The skyrocketing value of Bitcoin and the launch of several new virtual currencies in recent months has attracted a wave of new investors and speculators.
It has also attracted the eye of federal and state securities regulators across the country.
The Texas State Securities Board ratcheted the scrutiny up a notch in recent weeks, as it has issued the country’s first state-level orders against firms allegedly offering cryptocurrency-related investments in the state.
In the orders, State Securities Commissioner Travis Iles said the two overseas companies, USI-Tech and BitConnect, offered investments that require registration with the board prior to sale. Both firms can appeal the rulings.
The growing attention from regulators stems largely from the huge runup in the value of Bitcoin over the past half year. Back in May, Bitcoins were worth about $2,000 apiece. By mid-December, their value had grown almost tenfold, peaking at $19,343 each on Dec. 16, according to Coindesk.
The soaring value piqued the interest of a wider range of investors, and it set off a wave of offers by startups hoping to hop on the opportunity, said Joe Rotunda, director of the Texas securities board’s enforcement division.
“The tipping point is seeing investments no longer limited to hobbyists or enthusiasts, but reaching Main Street investors,” Rotunda said.
The prospect of more regulatory oversight does not sit well with many enthusiasts, who see virtual currencies as a decentralized, more efficient and freer way of exchanging value. Its key strength, many argue, is the lack of government regulation and centralized control.
Still, many proponents have welcomed previous crackdowns on fraudulent offerings, saying they worry a few bad actors could prompt an overreaction by regulators or policy makers.
For their part, securities regulators admit they do not regulate currencies. Rather, they’re keeping an eye out for offerings that go beyond the mere introduction of a new currency and begin to look like traditional securities like stocks or bonds.
In those cases, regulators say, companies need to follow securities regulations, which require that companies target only wealthier investors or disclose far more information about the company, its operations and its risks.
“Investors are entitled to receive sufficient information to make a reasonable decision about whether to purchase an investment,” Rotunda said.
One reason this has gotten so murky is the emergence of more “initial coin offerings,” in which companies raise money by selling virtual coins or tokens.
These might be used solely as a currency — a way to exchange value from one party to another. But in some cases, companies are enticing investors with the possibility of additional returns the company would generate and pay back to coin investors.
At that point, regulators say, the companies are selling a security, not merely introducing a new currency. Under securities regulations, companies must register their offerings and provide enough information for investors to make a reasonable judgment about the risk involved. (Some exceptions exist for investments peddled privately to wealthier investors.)
Absent that information, regulators contend, fraudulent actors might too easily fleece Main Street investors – especially in the environment of greater anonymity that surrounds many virtual currencies. In December, the North American Securities Administrators Association called initial coin offerings one of the emerging investor threats for 2018.

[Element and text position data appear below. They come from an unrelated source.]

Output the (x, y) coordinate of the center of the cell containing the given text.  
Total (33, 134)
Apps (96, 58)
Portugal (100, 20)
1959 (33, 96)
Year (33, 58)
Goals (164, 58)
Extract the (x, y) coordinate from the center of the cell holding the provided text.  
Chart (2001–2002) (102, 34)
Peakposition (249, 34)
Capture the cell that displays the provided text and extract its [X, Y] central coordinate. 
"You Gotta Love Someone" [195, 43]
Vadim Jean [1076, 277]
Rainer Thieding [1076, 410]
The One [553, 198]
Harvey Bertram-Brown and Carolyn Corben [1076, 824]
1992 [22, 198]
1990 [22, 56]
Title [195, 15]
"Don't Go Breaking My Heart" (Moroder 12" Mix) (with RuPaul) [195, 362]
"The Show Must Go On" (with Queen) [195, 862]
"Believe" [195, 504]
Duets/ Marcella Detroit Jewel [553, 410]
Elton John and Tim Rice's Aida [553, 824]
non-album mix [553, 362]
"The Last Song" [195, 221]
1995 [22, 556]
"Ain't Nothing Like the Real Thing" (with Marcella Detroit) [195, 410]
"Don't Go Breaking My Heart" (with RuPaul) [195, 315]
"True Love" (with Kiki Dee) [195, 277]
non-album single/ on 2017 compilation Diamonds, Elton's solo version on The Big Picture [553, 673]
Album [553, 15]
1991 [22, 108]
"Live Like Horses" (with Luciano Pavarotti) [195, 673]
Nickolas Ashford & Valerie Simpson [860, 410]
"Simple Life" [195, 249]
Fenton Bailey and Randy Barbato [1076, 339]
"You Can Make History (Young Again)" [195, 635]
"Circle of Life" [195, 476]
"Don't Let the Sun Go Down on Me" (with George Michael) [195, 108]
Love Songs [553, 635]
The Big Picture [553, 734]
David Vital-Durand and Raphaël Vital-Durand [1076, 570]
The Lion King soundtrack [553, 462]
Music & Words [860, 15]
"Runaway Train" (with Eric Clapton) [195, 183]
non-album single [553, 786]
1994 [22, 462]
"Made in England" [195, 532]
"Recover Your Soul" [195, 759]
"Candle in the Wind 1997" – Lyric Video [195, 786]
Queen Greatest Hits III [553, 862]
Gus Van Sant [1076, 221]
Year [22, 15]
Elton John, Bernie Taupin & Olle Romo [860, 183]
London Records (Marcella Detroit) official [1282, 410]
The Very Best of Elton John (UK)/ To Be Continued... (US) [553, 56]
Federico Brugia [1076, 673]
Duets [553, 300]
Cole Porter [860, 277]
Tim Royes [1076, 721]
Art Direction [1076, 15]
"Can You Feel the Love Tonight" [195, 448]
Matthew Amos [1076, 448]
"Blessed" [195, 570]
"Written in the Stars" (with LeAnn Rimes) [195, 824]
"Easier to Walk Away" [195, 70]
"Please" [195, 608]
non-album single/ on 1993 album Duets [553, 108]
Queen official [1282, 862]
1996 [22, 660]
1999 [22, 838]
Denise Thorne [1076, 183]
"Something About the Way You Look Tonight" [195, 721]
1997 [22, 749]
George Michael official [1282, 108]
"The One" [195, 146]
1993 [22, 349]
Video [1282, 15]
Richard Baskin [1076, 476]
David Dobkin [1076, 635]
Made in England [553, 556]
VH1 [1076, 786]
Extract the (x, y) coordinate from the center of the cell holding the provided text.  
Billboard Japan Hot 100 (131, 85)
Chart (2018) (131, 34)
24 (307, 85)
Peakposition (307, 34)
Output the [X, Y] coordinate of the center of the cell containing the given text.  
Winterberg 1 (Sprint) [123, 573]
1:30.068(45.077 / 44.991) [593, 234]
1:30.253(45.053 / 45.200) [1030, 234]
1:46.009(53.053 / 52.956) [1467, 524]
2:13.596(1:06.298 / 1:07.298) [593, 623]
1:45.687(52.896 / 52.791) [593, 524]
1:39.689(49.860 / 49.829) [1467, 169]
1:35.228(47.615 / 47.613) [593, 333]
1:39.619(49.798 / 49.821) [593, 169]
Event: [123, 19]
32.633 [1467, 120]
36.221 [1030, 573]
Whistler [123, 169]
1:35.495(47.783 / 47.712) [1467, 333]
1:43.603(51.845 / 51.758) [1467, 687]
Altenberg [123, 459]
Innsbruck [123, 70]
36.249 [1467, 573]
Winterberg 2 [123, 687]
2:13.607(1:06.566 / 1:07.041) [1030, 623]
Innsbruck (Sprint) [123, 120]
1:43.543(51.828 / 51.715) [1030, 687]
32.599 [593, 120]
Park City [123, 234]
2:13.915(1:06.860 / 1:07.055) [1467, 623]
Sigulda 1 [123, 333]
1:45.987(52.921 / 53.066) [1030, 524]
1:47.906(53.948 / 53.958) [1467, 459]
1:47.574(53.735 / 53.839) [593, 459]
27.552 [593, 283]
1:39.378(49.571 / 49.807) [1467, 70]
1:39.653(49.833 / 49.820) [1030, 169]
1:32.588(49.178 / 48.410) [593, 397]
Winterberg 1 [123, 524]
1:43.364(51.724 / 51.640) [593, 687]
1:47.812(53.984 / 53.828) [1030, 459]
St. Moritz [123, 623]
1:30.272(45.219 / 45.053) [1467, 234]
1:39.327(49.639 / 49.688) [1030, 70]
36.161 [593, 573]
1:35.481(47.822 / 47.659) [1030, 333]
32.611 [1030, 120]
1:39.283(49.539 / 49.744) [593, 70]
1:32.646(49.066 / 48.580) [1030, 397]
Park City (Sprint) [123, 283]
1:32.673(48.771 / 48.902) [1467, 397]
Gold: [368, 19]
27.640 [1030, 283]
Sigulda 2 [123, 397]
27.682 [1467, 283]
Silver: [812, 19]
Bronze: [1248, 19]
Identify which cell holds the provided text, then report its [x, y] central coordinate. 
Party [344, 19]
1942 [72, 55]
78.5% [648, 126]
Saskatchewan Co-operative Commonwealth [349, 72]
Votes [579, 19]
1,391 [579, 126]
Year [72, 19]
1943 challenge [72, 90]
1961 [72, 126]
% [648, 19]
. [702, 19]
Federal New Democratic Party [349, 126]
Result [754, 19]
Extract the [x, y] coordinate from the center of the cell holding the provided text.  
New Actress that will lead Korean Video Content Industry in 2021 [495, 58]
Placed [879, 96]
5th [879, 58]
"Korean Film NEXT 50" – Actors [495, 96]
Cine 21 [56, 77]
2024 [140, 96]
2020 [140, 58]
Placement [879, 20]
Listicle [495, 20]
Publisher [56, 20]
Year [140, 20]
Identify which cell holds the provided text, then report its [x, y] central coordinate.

Jay Clayton, chairman of the U.S. Securities and Exchange Commission, agreed.
As coin offerings currently operate, “there is substantially less investor protection than in our traditional securities markets, with correspondingly greater opportunities for fraud and manipulation,” Clayton said in a Dec. 11 statement.
Clayton noted that merely calling an offering a “utility token” or coin doesn’t define it as a currency. While the form might change with the emergence of virtual currencies, he argued, the substance of most of the coin offerings to date has resembled traditional securities offerings.
Yet, efforts to steer clear of securities regulations aren’t simply a matter of privacy, anti-regulatory sentiment or anonymity, said Prabhudev Konana, an information management professor at the University of Texas McCombs School of Business.
“The process in which a company can raise money is complex, time-consuming and expensive,” Konana said. “It’s an expensive proposition for a startup. … So how can I bypass the whole thing? They found a channel they could use to bypass the regulatory constraints.”
That’s a vital side of the pendulum that swings back-and-forth between financial innovation and regulation in the United States, he said. China shut down coin offerings entirely. Here, entrepreneurs will push the boundaries to see where they go, and regulators will respond to ensure new practices don’t unduly jeopardize markets or investors.
Both Konana and Andrew Whinston, director of the McCombs’ Center for Research in Electronic Commerce, said the SEC eventually will have to provide more clarity on regulation of coin offerings.
Until then, two things will continue to happen. Investors will take risks, and companies rolling out coin offerings will try reach a broad audience without triggering the expensive and complex securities regulation process.
It’s buyer beware, Whinston said, but then so were the days of the dot-com bubble or so many other hot investment trends.
“The world has always welcomed speculation,” he said, “going back thousands of years.”